Los estudiantes entraron por Eje Central a la Plaza de las Tres Culturas en Tlatelolco. Llegaron con los ánimos renovados un día después de que el ejército saliera de Ciudad Universitaria y del Casco de Santo Tomás.

Llegaban a un mitin convocado por el Consejo Nacional de Huelga; el templete estaba frente al edificio Chihuahua. Pocos se dieron cuenta de las cabezas que alcanzaban a verse en el techo de la Iglesia de Santiago; casi nadie notó a las decenas de personas con guante blanco que zigzagueaban entre la multitud para llegar al tercer piso del Chihuahua.

Las tanquetas entraron por la calle de Almacenes, a un costado del ex convento de Santiago. Cerca de las seis de la tarde, dos bengalas disparadas desde la torre de Relaciones Exteriores iluminaron el cielo.
Lo lograron. El ejército respondió con ráfagas de metralleta; desconcertados, disparaban a la multitud. Las cabezas que antes se asomaban desde el techo de la iglesia se convirtieron en rifles.

Dos helicópteros sobrevolaban la plaza. Seguramente, desde la altura se podía apreciar muy bien cómo los estudiantes corrían despavoridos hacia el Eje 2 norte, al edificio Tamaulipas, a donde fuera, lejos del fuego.

No fue suficiente, los militares los persiguieron entre los edificios.

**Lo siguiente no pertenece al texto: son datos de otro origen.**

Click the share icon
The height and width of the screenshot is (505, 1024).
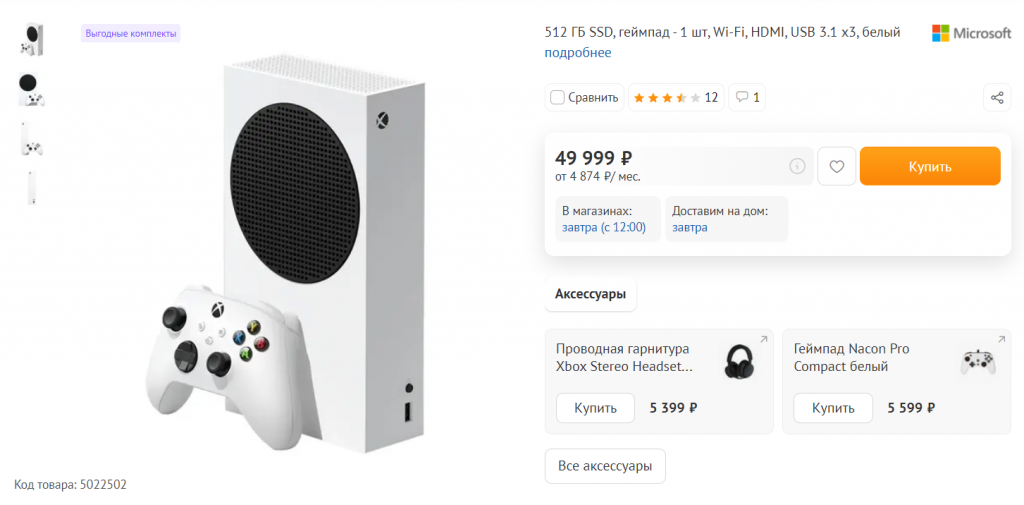tap(996, 97)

Entraron a cada uno de los departamentos. Desnudaban a todos los jóvenes que encontraban, a culatazos los llevaban a las puertas de los elevadores del edificio Chihuahua para catearlos. A otros se los llevaron al interior del ex convento de Santiago.

Lo más aterrador era que el sonido ensordecedor de las armas detonando no terminaba. Un tronido que iba acompañado, a veces, de un golpe seco en el suelo.

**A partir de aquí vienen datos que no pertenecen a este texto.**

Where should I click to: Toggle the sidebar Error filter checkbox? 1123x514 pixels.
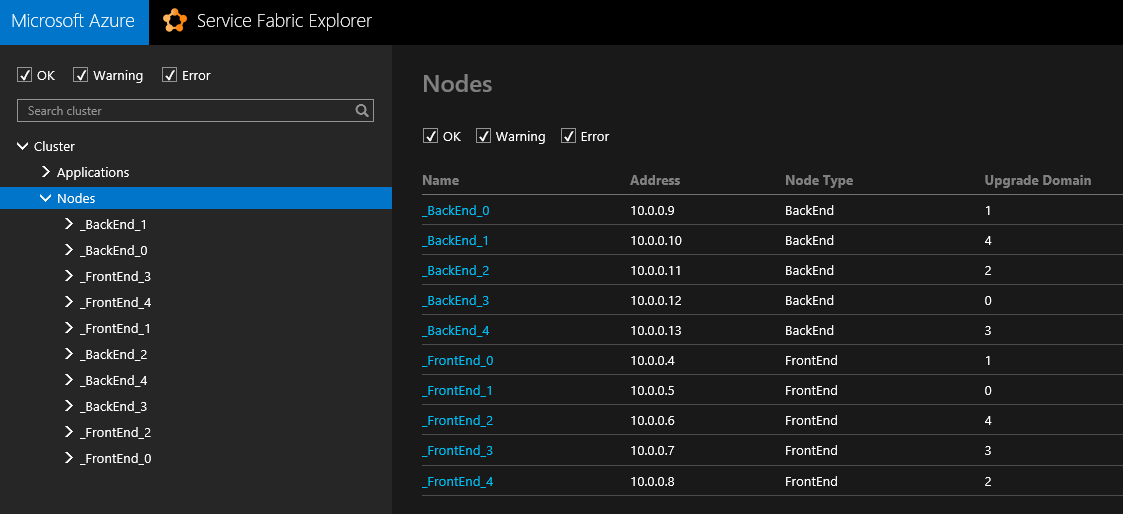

Horas después, en la plaza sólo quedaban los zapatos que los jóvenes despavoridos habían perdido en la corretiza. Los zapatos y los militares hollando el piso con sus botas.

Los camiones de basura entraban vacíos, ágiles, por la calle de Almacenes. Salían pesados, cargados de bultos en bolsas negras, con destino desconocido.